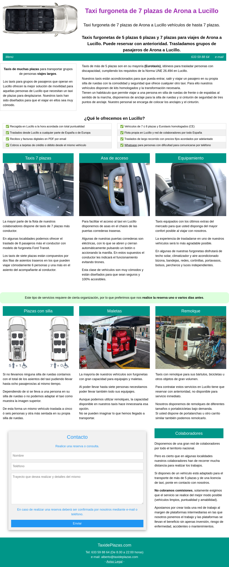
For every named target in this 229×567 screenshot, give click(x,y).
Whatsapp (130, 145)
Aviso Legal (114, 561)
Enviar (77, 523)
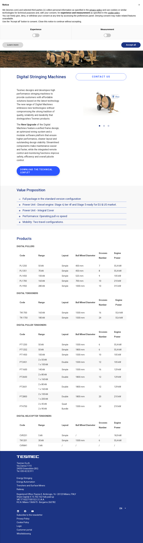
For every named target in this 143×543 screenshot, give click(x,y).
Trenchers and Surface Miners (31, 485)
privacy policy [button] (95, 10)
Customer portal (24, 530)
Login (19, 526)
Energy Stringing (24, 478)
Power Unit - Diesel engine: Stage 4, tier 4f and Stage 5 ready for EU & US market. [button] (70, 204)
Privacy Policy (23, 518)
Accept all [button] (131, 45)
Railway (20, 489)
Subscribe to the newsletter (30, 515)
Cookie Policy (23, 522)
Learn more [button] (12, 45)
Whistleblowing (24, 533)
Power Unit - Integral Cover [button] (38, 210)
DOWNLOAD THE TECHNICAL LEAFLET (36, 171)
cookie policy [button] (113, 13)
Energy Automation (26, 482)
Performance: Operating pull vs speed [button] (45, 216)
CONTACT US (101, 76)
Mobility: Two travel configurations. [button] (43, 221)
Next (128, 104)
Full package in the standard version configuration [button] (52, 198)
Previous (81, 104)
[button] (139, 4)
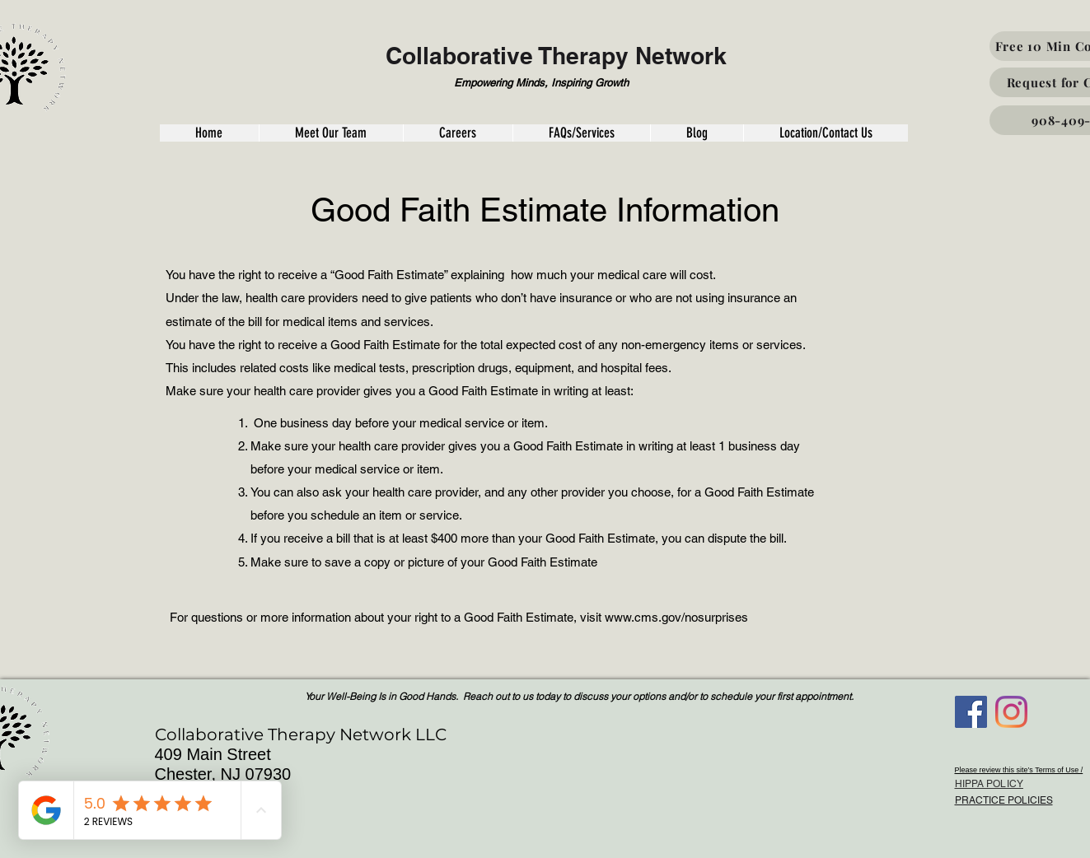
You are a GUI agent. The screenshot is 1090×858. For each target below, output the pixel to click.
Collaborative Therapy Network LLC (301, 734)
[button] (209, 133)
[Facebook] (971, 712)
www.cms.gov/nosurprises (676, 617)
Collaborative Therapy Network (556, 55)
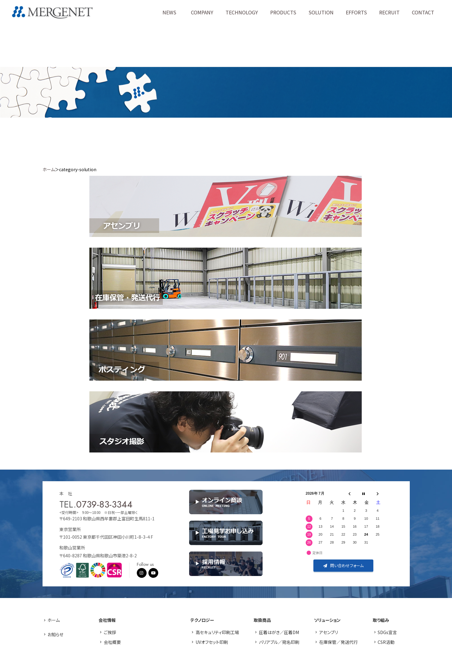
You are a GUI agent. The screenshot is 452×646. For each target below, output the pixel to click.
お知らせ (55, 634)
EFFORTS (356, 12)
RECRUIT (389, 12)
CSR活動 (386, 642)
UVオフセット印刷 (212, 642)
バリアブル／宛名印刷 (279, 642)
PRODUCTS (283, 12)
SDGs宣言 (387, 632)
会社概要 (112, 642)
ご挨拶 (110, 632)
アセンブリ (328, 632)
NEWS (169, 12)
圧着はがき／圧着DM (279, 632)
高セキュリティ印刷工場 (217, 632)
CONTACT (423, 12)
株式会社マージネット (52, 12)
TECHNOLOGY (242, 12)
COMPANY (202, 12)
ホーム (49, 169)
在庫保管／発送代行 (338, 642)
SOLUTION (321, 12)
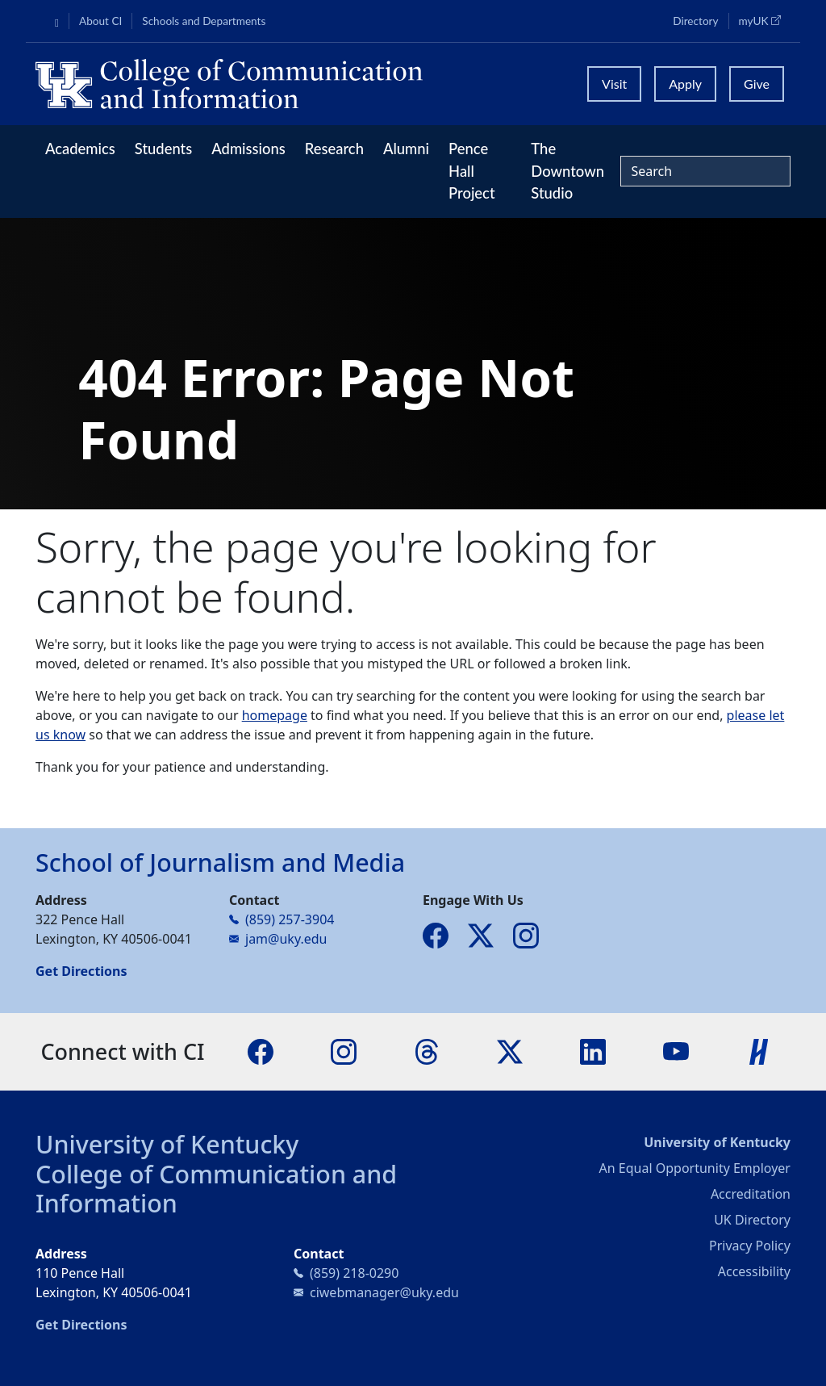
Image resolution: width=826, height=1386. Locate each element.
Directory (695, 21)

————

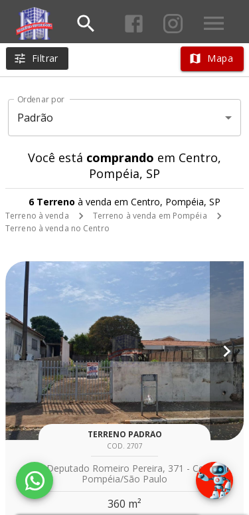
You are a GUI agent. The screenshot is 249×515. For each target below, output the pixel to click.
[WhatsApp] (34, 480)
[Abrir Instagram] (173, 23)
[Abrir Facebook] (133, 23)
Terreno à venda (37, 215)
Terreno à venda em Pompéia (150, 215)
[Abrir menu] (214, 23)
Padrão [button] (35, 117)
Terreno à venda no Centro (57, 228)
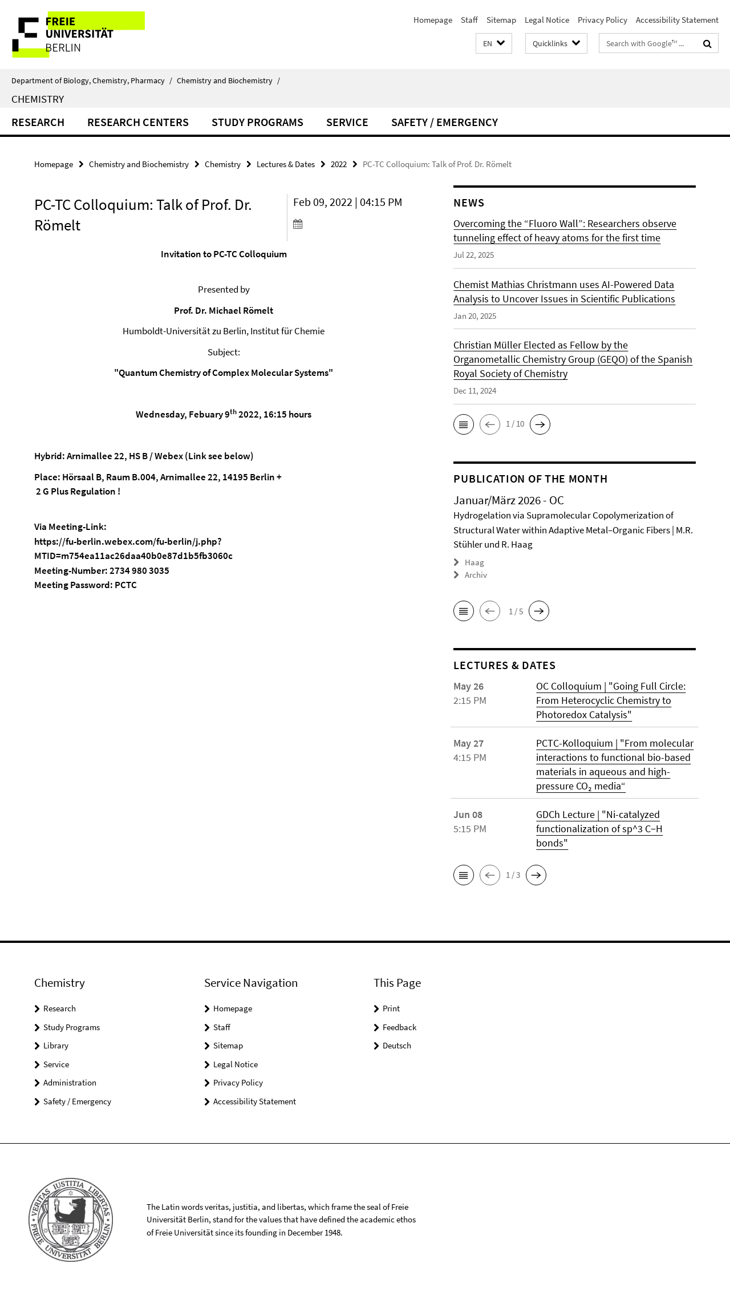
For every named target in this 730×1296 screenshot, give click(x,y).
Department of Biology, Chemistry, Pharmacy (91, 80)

————

» What is expected: How many lines in the entries above contain the word "Network", matching its capitalization exactly? Reply with the number alone.

» Task output: 2